NISAとは「Nippon Individual Savings Account」の頭文字を取った略称で、ニーサとも呼ばれている。2014年1月からスタートしたNISAだが、その最大のメリットは、国内外の株式や株式投資信託、国内外のETF(上場投資信託)、国内外のREIT(不動産投資信託)といった金融商品の運用から得られる利益が非課税となる点だ。

簡単な例を挙げると、将来有望な海外企業の株式に投資したとする。そこで1万円の利益を上げることに成功した場合、通常であれば20.315%の税金が課せられるため、手元には約8,000円が残ることになる。一方、NISA口座で運用している場合、利益が出ても、約2,000円の税金が差し引かれることなく、1万円をそのまま手にすることができる。通常であれば差し引かれる税金分も再投資に回せるので、資産を大きく増やせるということになる。

つみたてNISAとの違いは?

NISAはこのほかに、「つみたてNISA」と「ジュニアNISA」も導入されている。つみたてNISAとは、少額からの「長期・積み立て・分散投資」を後押しする非課税制度、ジュニアNISAは未成年者向けの少額投資非課税制度だ。ここでは、一般NISAとの併用ができない「つみたてNISA」との違いを整理してみよう。

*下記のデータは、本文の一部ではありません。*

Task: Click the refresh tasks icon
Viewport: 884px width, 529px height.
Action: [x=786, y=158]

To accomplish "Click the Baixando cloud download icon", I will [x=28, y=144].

一般NISAとつみたてNISAの主な相違点は、非課税投資上限額や非課税投資期間、非課税対象となる金融商品の種類などだ。

一般NISAは、非課税投資上限額が年120万円、非課税投資期間が最長5年、つまり非課税投資枠は最大600万円となる。また、非課税対象となる金融商品は、国内外の株式や株式投資信託、国内外のETF(上場投資信託)、国内外のREIT(不動産投資信託)、ETN(上場投資証券)、新株予約権付社債(ワラント債)だ。

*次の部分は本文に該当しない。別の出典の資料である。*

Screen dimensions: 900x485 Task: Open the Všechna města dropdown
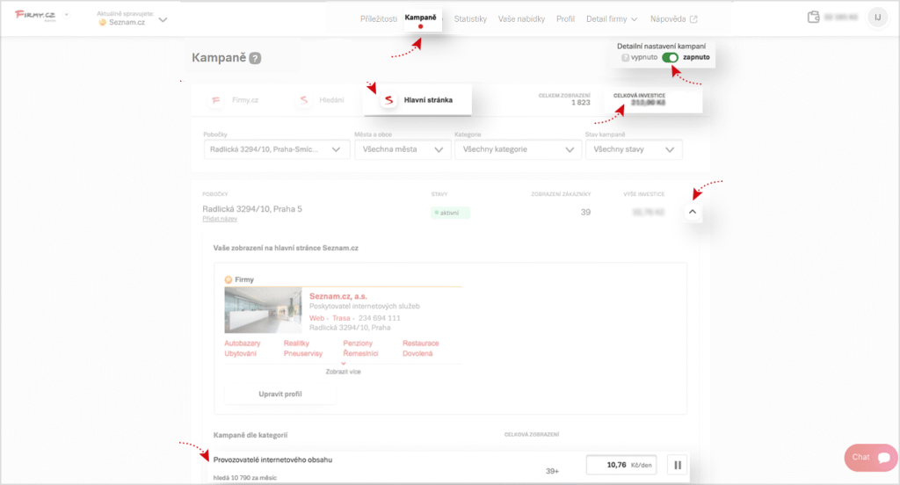click(403, 149)
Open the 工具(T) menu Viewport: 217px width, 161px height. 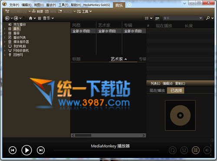coord(63,5)
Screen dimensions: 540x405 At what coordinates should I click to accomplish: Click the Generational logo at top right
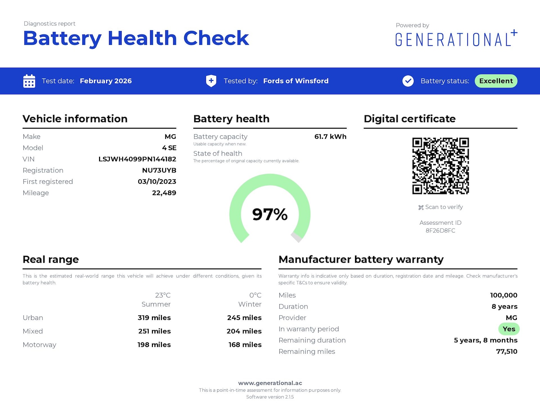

一方、つみたてNISAは、非課税投資上限が年40万円、非課税期間が最長20年間となるため、非課税投資枠は最大800万円となる。そして、つみたてNISAの場合、投資対象は長期・積み立て・分散投資に適した一定の投資信託に限定される。具体的な投資信託に関しては、金融庁やNISAを取り扱う各金融機関のホームページを参照していただきたい。

一般NISAとつみたてNISAは、非課税で投資できる期間が異なるので、結婚資金や住宅購入資金、もしくは子供の教育資金、老後資金といったように、目的に合わせて両制度を使い分けるのも良いだろう。ただし、一般NISAとつみたてNISAは同時に併用ができないが、年によって双方を切り替えて使用することが可能だ。

NISA活用の注意点

NISAを始めるに際し、注意していただきたいことがある。まず、NISAで開設できる口座は1人1口座のみであるという点だ。銀行の普通預金口座のように、複数の銀行で口座開設することはできないため、各金融機関のサービス体制や提供商品などを吟味したうえでNISAの申し込みをする必要があるだろう。

NISAを活用した資産運用は、銀行預金とは異なり、元本が保証された金融商品ではない。そのため、自身の運用パフォーマンス次第で資産が増減するという点も注意したい。非課税メリットを最大限に生かすべく、積極的にリスクを取った資産運用をする場合、足元の経済情勢や投資環境を十分に確認したうえで、投資を心掛ける必要があるだろう。

「貯蓄から投資へ」という変化を後押しする税制優遇制度NISAについて解説した。ここでお伝えした注意点を踏まえたうえで、NISAの最大のメリットである税制優遇を享受すべく、NISAを活用した効率的な資産運用を検討されてはいかがだろうか。